In answer to interrogatories asking Sixty-01 to identify all material facts, witnesses, and documents to support its denial that the 1992 amendment was proper and its denial that the Board's decision to revoke the 1992 amendment violated the terms of the Declaration, Sixty-01 referred the Kellers to the two motions for summary judgment:

INTERROGATORY NO. 6 : As to your denial of Paragraph 11 of our Complaint the effect that your adoption in 1992 and use thereafter (until abandoned) of Article 18.11 was proper, please:

6.1 State all material facts;

6.2 Identify all witnesses you know to have material information; and,

6.3 Identify all documents you know to have material relevance.

ANSWER :

Defendant answers this interrogatory by referring to the statements of fact contained in both its original Motion for Partial Summary Judgment, and its Renewed Motion for Summary Judgment. . . .

. . .

INTERROGATORY NO. 8 : As to your denial of Paragraph 18 of our Complaint which alleged that your abandonment of Article 18.11 violated the Declaration, rules and statutes. To the extent that the basis for that denial is more than a claim by you that Article 18.11 was invalidly adopted, please:

8.1 State all material facts;

8.2 Identify all witnesses you know to have material information; and,

8.3 Identify all documents you know to have material relevance.

ANSWER :

Defendant objects to this interrogatory on the grounds that it calls for a legal conclusion, and is thus not required to answer. Without waiving this objection, Defendant answers this interrogatory by referring to the statements of fact contained in both its original Motion for Partial Summary Judgment, and its Renewed Motion for Summary Judgment.

The two summary judgment motions clearly indicate that Sixty-01 claimed the 1992 amendment violated the requirements of the Declaration. And although Bylaws are not specifically referred to, the pertinent language in Article 10 of the Bylaws is identical to the language in Section 28.1 of the Declaration.

Sixty-01 first mentioned Section 28.1 of the Declaration in the first motion for partial summary judgment, and argued that the 1992 amendment was invalid because it was adopted in violation of the Declaration. In the first appeal, this court not only addressed Section 28.2 but also pointed to Section 28.1 stating that it required unanimous consent for an amendment to the Declaration "?altering the value of the property and of each apartment or the percentages of undivided interest in the common areas and facilities.'" On remand, Sixty-01 again argued in a second motion for summary judgment, that the 1992 amendment did not comply with the procedures required by the Declaration and was void. We conclude the trial court did not abuse its discretion by allowing Sixty-01 to argue at trial that the 1992 amendment to the Declaration were adopted in violation of at trial Section 28.1 of the Declaration and Article 10 of the Bylaws.

Keller I, 127 Wn. App. at 625.

Jury Instructions

The Kellers assert that the trial court erred in refusing to instruct the jury that the Board substantially complied with the voting requirements of the Declaration and the Bylaws. The Kellers proposed giving the following jury instruction:

"[t]here was no requirement that the text of the amendment adopted in 1992 be included in the ballot as it was voted on by the members of the association. Substantial compliance with the procedures in the Declaration is sufficient."

The Kellers also assigned error to the court's refusal to give the Kellers' burden of proof instruction. But because the Kellers do not support the assignment of error with argument, we decline to consider it. RAP 10.3(a)(6); Bercier v. Kiga, 127 Wn. App. 809, 824, 103 P.3d 232 (2004), rev. denied, 155 Wn.2d 1015, 125 P.3d 304 (2005).

WHAT THIS EXERCISE ASKS ▸
**1.** According to the court opinion excerpt, which section of the Declaration did Sixty-01 first mention in its first motion for partial summary judgment?
**2.** Carry on the court opinion excerpt after its last sentence.
The listing below comes from a separate source.

DATA PROVIDED ▸
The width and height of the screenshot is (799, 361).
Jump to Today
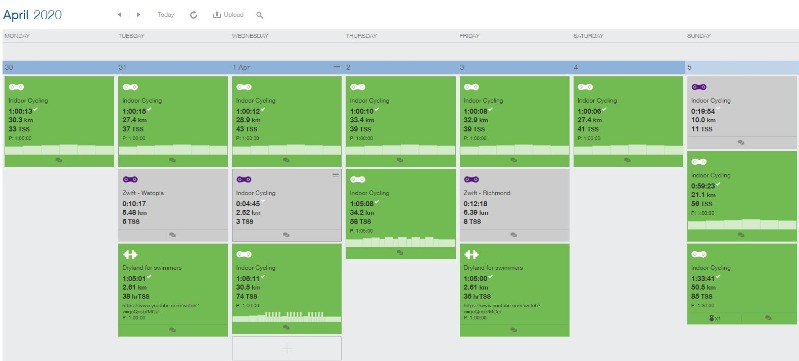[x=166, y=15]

* * *

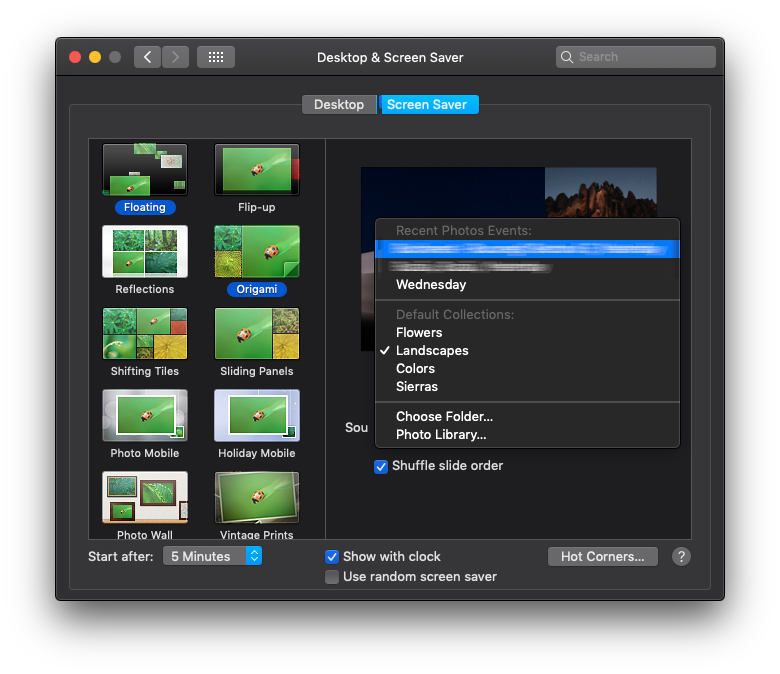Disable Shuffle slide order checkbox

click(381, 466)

---

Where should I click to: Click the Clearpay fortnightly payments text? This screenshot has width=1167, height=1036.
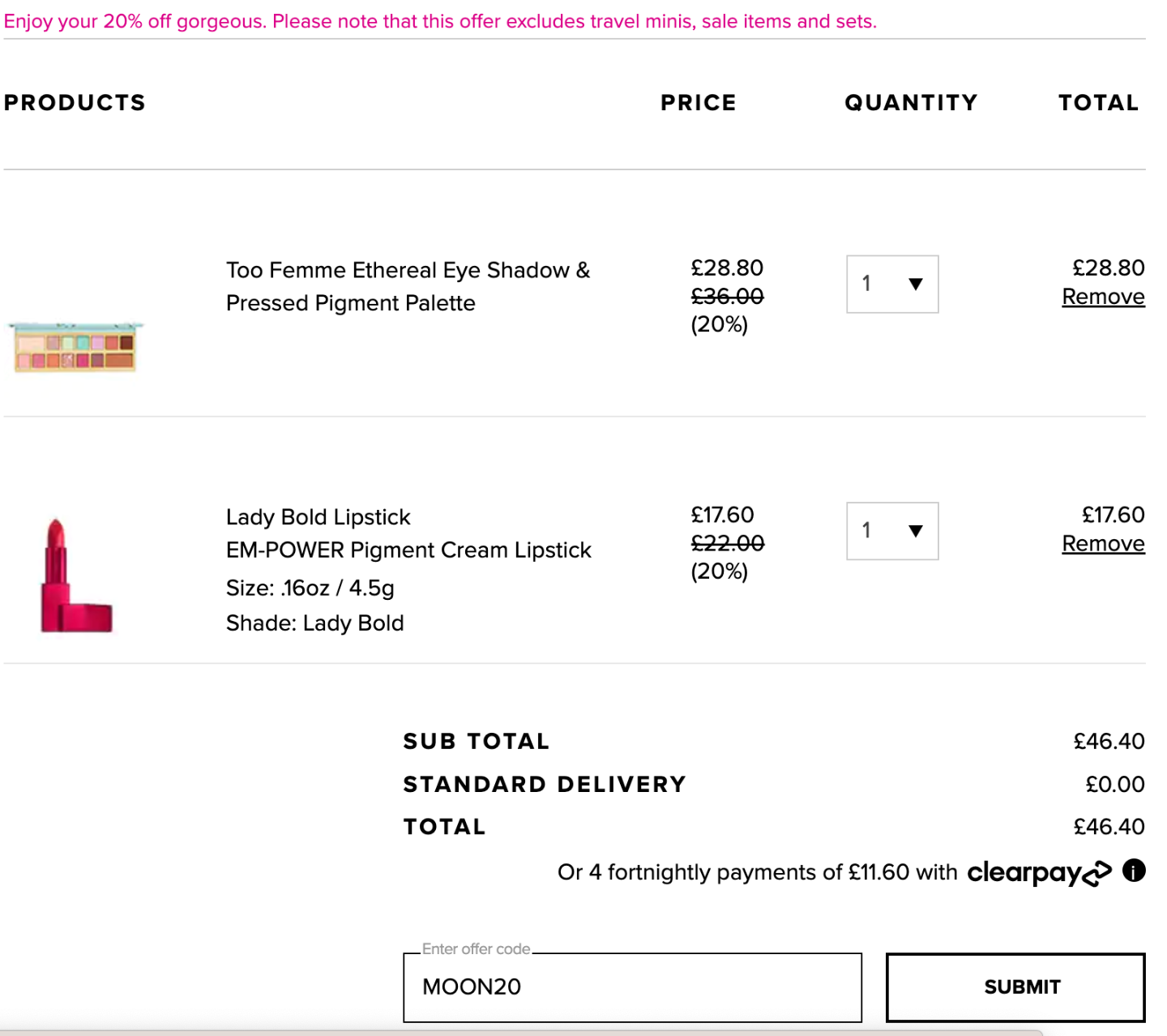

ANSWERS TO EACH TASK ▸
**1.** Section 28.1 of the Declaration.

**2.**
We review de novo claimed errors of law in giving jury instructions. Jury instructions are sufficient if, when read as a whole, the instructions properly inform the jury of the applicable law, permit each party to argue its theory of the case, and are not misleading. Boeing Co. v. Key, 101 Wn. App. 629, 632-633, 5 P.3d 16 (2000). Whether to give a particular instruction is within the trial court's discretion. Stiley v. Black, 130 Wn.2d 486, 498, 925 P.2d 194 (1996).

Below and on appeal, the Kellers cite 7A Fletcher Cyc. Corp. § 3727 for the proposition that "[i]n accepting an amendment to a charter of a corporation, there must be substantial compliance with essential steps contemplated or required by the statute or charter, and if required, a formal meeting and vote must be had." The Kellers argue that because there is no Washington authority to the contrary, the trial court should have followed the common law and instructed the jury on substantial compliance instead of strict compliance with the voting requirements. Because the Kellers have cited no legal authority that substantial compliance is the law in Washington and the governing documents for Sixty-01 require strict compliance with the adopted procedures, we conclude that the trial court did not err as a matter of law by refusing to give the jury the Kellers' proposed instruction on substantial compliance.

Likewise, we also conclude that the trial court did not err in refusing to instruct the jury that if the amendment was within the Board's authority, the amendment was not "automatically void."

In addition, the Kellers did not object to giving the jury instruction which states that Washington state law requires strict compliance with a condominium's governing documents. Jury Instruction No. 6 provides:

A condominium declaration is a contract among the parties to it. A Washington statute requires that each condominium owner shall comply strictly with the bylaws, and with the covenants, conditions and restrictions set forth in the condominium declaration. A condominium association is equally bound by the declaration and bylaws.

The Kellers also contend that the trial court erred in instructing the jury that if the vote and voting procedures for the 1992 amendment violated the Declaration and Bylaws, the amendment was void. In the first appeal, we stated that if the 1992 amendment was not properly adopted, the trial court had to determine whether the amendment was void or voidable. Keller I, 127 Wn. App. 614, 621, 112 P.3d 544 (2005).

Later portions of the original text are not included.